夕暮れに歓楽街を通った二人は客寄せの女や男にまとわりつかれ、特に飛段は往来のまん中で遊女たちに取り囲まれて立ち往生した。ほうほうの体で逃げ出したのちに入った茶屋で、飛段は鼻にしわを寄せ服に染みついた香りについて不満を述べ始めた。あいつら一人でもくせーのにまとまって来やがるとおっそろしい臭いになるよな、鼻が曲がるぜホント。癇性らしくコートの袖や身頃をバタバタ叩く相棒に、角都は縁台で揺れる茶碗を抑えて眉をひそめた。せっかく金を出して茶を飲んでいるというのにせわしい奴だ、においなど放っておけば消えるだろうが。言いつつ相棒の袖を軽く払ったのは、その腕の動きを落ち着かせたかったからである。

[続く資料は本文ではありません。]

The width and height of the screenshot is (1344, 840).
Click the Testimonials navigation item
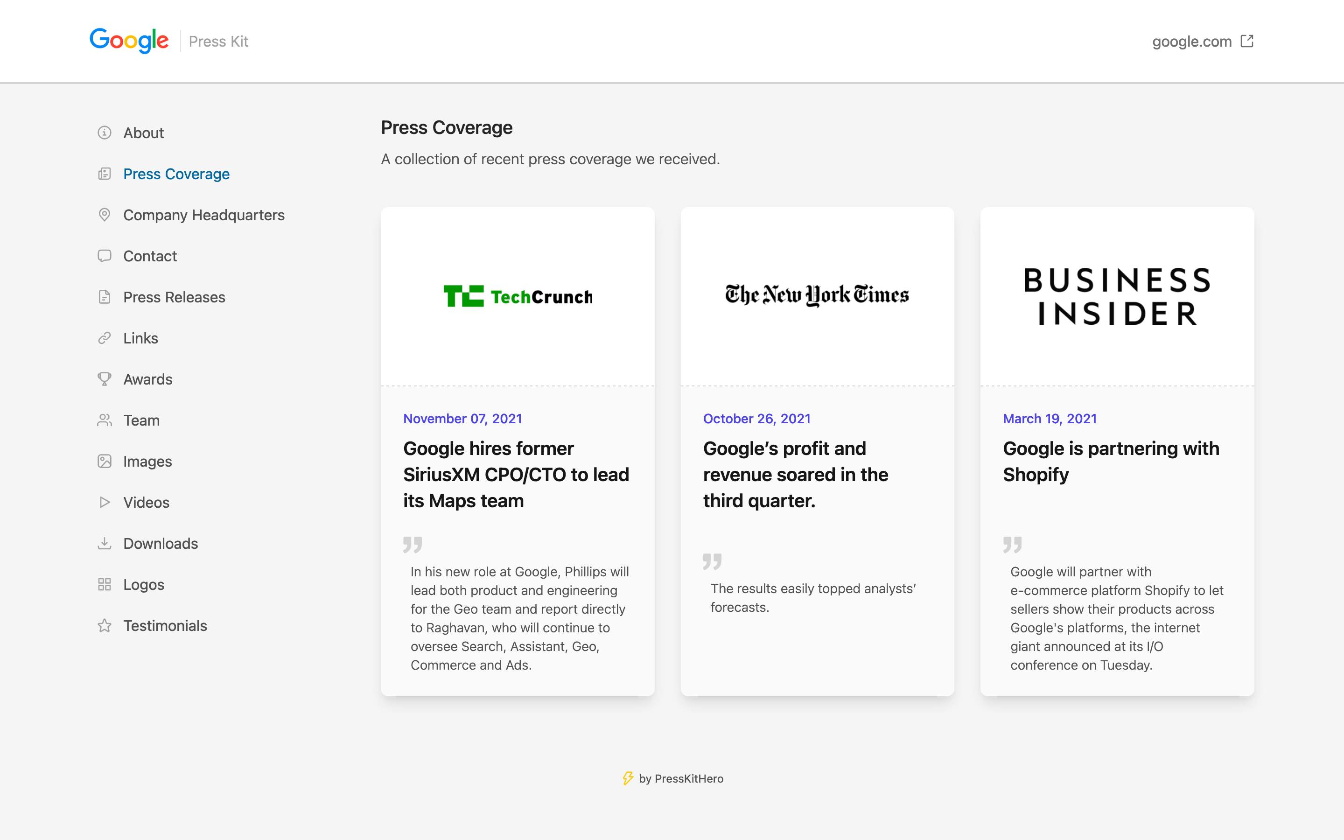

飛段は払われた袖を見ていたが、角都が手を引っ込めるとそれを追うようにもう片方の袖を差し出した。なあこっちも頼むぜ角都、パッパッてやってくれよ。背中と、前んとこも。怪訝に思いながらも言われるまま角都が軽く掃くように払ってやると、飛段はどうしたものかそれきり不平をこぼすのをやめ、茶をちびちび啜り始めた。愚痴が続くと思っていた角都は拍子抜けした。実のところ、飛段のコートからいまだに漂う甘い香りは忍の嗅覚には辛いものなのだが、飛段自身にとってその問題は解決済みらしい。角都は密かに不快だった自分のコートも払ってみたが、当然のことながら何も改善されない。そうこうする間に飛段が勝手に注文した団子が運ばれてきて、角都の注意はそちらに移った。無駄遣いをするな、たまにゃいーじゃねーか、という愚にもつかないやり取りを経て、いっこやるからオメーも食えよォほら、アーン、と相棒が差し出してきた好きでもない串団子を角都はつい口にしてしまい、ひどく恥ずかしくなった。実は自分も空腹だったのだ、と誰にともなく言い訳を考えながら、角都は夕陽のせいで火照った顔をマスクで覆った。